I'd recommend implementing it for v14, yep.

josefhelie commented 3 months ago

Hi @josefhelie - apologies for my delayed reply. No further updates on this at the moment I'm afraid. Do you have any interest in learning some Python coding? Thanks @jayaddison, but i don't have enough free time to do that, even if I would like to!! 😢 Thanks @mlduff too :)

mlduff commented 3 months ago

@jayaddison I noticed that the tests for the two scrapers I mentioned above are located under the legacy section - do I add my tests under there as well?

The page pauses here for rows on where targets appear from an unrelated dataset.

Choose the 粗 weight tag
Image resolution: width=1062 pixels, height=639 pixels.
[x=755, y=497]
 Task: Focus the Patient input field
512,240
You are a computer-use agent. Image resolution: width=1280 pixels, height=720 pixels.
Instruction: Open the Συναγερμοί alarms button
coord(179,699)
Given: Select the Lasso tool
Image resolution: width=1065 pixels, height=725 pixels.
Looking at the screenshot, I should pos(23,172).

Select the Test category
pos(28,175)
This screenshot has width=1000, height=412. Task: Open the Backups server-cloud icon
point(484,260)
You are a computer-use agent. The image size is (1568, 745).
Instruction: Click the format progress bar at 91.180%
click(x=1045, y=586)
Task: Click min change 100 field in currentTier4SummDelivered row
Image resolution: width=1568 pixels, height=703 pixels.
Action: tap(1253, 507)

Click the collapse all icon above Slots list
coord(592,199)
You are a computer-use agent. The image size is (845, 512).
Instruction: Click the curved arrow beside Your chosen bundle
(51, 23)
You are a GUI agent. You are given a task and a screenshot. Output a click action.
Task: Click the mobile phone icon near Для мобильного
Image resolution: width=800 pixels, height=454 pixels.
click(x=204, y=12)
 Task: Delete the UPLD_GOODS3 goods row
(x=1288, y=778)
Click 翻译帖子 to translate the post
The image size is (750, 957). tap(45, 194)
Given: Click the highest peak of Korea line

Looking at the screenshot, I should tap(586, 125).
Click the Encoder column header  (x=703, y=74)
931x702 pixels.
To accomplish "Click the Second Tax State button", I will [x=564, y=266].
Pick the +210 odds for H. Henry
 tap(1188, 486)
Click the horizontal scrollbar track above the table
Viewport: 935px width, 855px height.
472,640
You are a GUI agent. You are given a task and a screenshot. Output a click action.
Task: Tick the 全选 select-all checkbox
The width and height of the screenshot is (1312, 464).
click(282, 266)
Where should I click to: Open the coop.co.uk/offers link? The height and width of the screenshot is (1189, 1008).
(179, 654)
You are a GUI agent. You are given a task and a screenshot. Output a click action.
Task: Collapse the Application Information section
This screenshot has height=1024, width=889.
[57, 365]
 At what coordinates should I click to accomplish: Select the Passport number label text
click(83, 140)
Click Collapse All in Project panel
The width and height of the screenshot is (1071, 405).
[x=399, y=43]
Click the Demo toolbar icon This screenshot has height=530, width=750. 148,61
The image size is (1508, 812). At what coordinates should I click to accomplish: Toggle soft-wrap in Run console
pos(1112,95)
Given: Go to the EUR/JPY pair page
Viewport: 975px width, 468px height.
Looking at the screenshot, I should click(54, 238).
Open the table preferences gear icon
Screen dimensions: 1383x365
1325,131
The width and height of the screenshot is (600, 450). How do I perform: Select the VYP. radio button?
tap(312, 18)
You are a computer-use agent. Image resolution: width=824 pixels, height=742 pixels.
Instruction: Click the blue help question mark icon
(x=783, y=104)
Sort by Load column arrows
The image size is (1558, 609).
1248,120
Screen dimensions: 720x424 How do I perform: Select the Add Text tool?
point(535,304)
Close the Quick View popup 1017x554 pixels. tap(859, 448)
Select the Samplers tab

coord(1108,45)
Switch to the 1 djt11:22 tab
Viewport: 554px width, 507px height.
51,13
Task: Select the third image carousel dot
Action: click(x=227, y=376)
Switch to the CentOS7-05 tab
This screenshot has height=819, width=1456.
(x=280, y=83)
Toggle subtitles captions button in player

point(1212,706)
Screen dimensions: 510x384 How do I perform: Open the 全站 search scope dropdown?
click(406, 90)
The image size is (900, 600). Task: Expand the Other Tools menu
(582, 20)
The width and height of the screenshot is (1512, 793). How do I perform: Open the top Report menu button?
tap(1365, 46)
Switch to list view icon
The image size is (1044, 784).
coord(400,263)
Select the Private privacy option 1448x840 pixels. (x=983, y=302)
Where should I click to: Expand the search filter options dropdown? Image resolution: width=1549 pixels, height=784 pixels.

mlduff commented 3 months ago

@josefhelie are you able to provide a couple more recipe URLs please so I can test?

jayaddison commented 3 months ago

@jayaddison I noticed that the tests for the two scrapers I mentioned above are located under the legacy section - do I add my tests under there as well?

@mlduff yep, that's the correct place for those; thanks for checking :+1: You should be able to configure the expected_requests property in the tests to return example results for both the initial HTML HTTP GET response, and also the subsequent (probably also HTTP GET) API request.

jayaddison commented 3 months ago

@josefhelie have you found any pages shared on Bergamot where the original author is credited? I've seen a few pages that have the domain name of the source URL.. I'm wondering whether there are any that list names/usernames.

josefhelie commented 3 months ago

@jayaddison I'm not sure I have. Would it help you if you provide me a recipe I could import into Bergamot and then give you the link towards the imported recipe?

mlduff commented 2 months ago

@josefhelie Here is one that has an author https://www.bestrecipes.com.au/recipes/peanut-butter-cookies-recipe/fowk6kuy

josefhelie commented 2 months ago

I imported it in my Bergamot, here it is: https://dashboard.bergamot.app/shared/REbGkQaNoVJ5kM

jayaddison commented 2 months ago

Thanks @josefhelie - so roughly speaking, it seems like some source recipes may include author info, and the Bergamot page includes a link back to the original, but our scraper can't directly retrieve the author details at the moment (they're not in the Bergamot page, so it seems like we'd have to ask Bergamot to add those, or to retrieve them ourselves from the original URL).

I'm not completely sure what to do here; I personally place quite a lot of important on retaining the author name/info (even though it's challenging sometimes) because my assumption is that a lot of recipe authors themselves would want that to be included when people view their recipes.

I haven't contacted Bergamot to ask whether they'd consider attempting to include that info themselves, so that's one option I'm considering. Is there a support/feedback option in the app itself?